Share

Tolong Kurangi Rasa Sakit Ini!

Hari ini aku pulang lebih awal, aku berencana mengajak keluargaku liburan, kami akan menginap selama 2 hari di Bandung. Selama menikah mereka belum pernah liburan ke luar kota. Teringat janjiku dulu, kalau kita sudah punya mobil akan ku bawa dia jalan-jalan tiap weekend.

Dia selalu ingin ke Bandung, sayangnya 18 tahun pernikahan, aku belum pernah mengabulkannya. Terobsesi ingin punya segalanya, membuatku lupa. Dulu Ayu kuajak ke Bandung saat kami belum menikah dan masih satu kerjaan, itu pun ramai-ramai, dengan teman kerja, mana mau dia, kuajak pergi berdua.

~~

Karena ingin cepat sampai rumah, aku mengambil jalan pintas, jalan ini memang sepi karena kanan kiri masih hamparan persawahan. Semoga saja usahaku kali ini berhasil membuat Ayu mau berbicara padaku, tak masalah kalau dia belum memaafkan, yang penting Ayu lebih banyak berbicara.

~

Aku mencari Ayu, dia terlihat berada di ruang salat, syukurkah aku merasa lega sekali, setidaknya dia baik-baik saja, sungguh aku takut dia menjadi seperti ibunya Ilham.

“Dek boleh Abang tahu apa yang Adek minta setiap malam di sini?”

Aku memberanikan diri duduk di samping Ayu yang tengah berzikir. Ayu hanya diam, enggan menjawab pertanyaanku, tapi dapat kulihat dia menghentikan aktivitasnya memindahkan biji-biji tasbih dalam genggamannya.

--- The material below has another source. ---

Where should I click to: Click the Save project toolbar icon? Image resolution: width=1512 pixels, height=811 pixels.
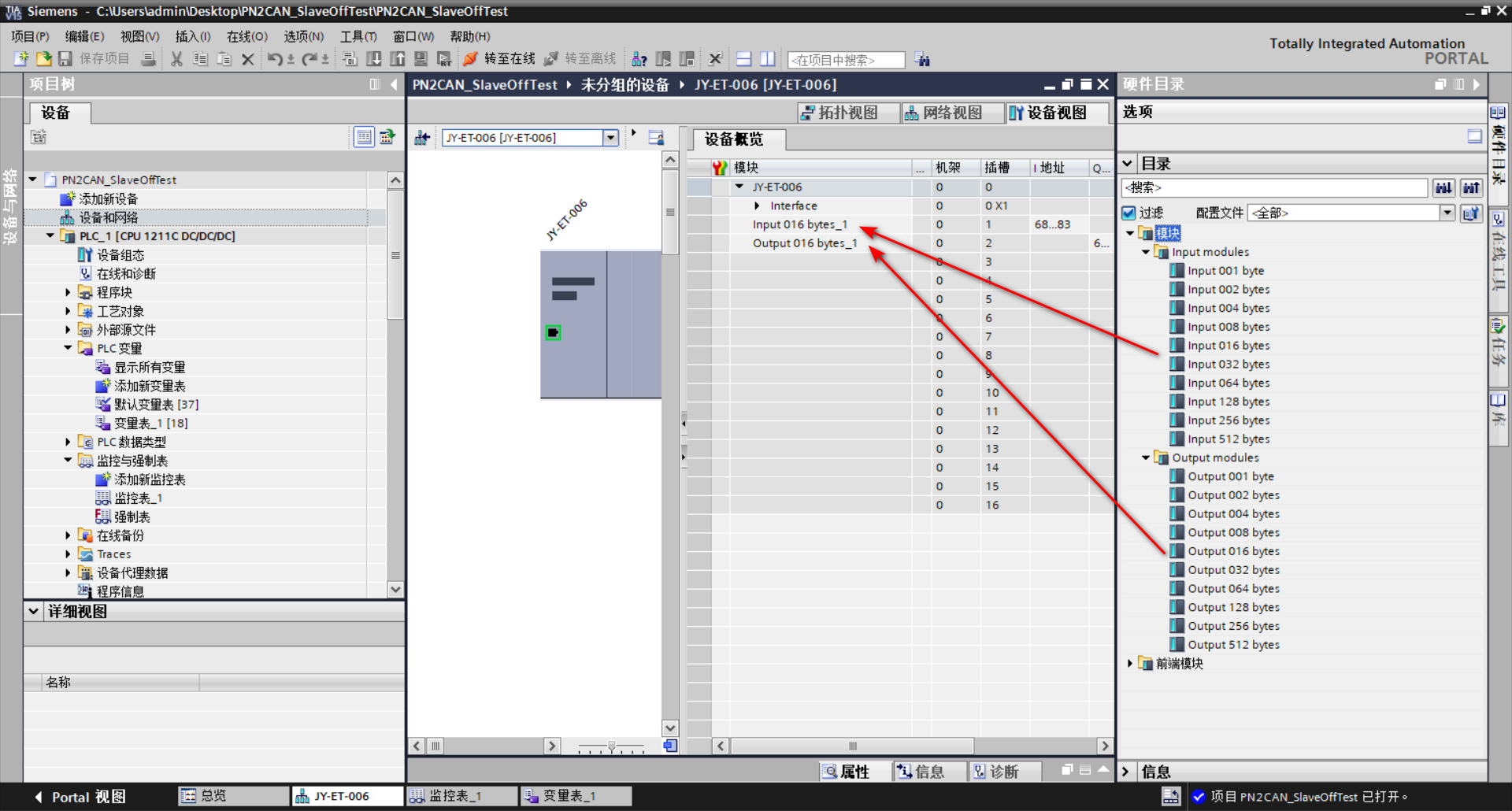click(65, 59)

“Adek pasti capek ya, selama ini nyari tambahan buat nutupin kebutuhan rumah, belum lagi harus ngurus anak-anak kita, Abang udah gagal jadi suami dan ayah yang baik buat anak-anak kita, Abang terlalu mengikuti nafsu buat punya segalanya, rumah mewah, kendaraan bagus, sampai Abang lupa tugas Abang kasih kebahagiaan buat keluarga kita.”

Ayu masih diam saja, bahkan enggan untuk sekedar menatapku, pandangannya tertunduk ke arah sajadah.

“Kalau Adek mau marah, Adek marahin aja Abang, Adek juga boleh pukul Abang, tolong Abang dek.”

Aku menarik tangan kanan Ayu kuletakan didada.

“Tolong kurangi rasa sakit Abang sedikit aja. Abang harus bagaimana? Bilang sama Abang, jangan dipendam sendirian!”

Aku menangis tergugu di hadapan Ayu, sungguh baru kali ini kurasakan benar-benar takut kehilangannya. Ayu menepuk bahu menundukkan kepalanya, jarinya menyeka air mataku, lihat saja Ayu seperti seorang ibu yang tengah menenangkan anak kecil yang menangis karena benda kesayangannya hilang. Kuciumi punggung tangan Ayu.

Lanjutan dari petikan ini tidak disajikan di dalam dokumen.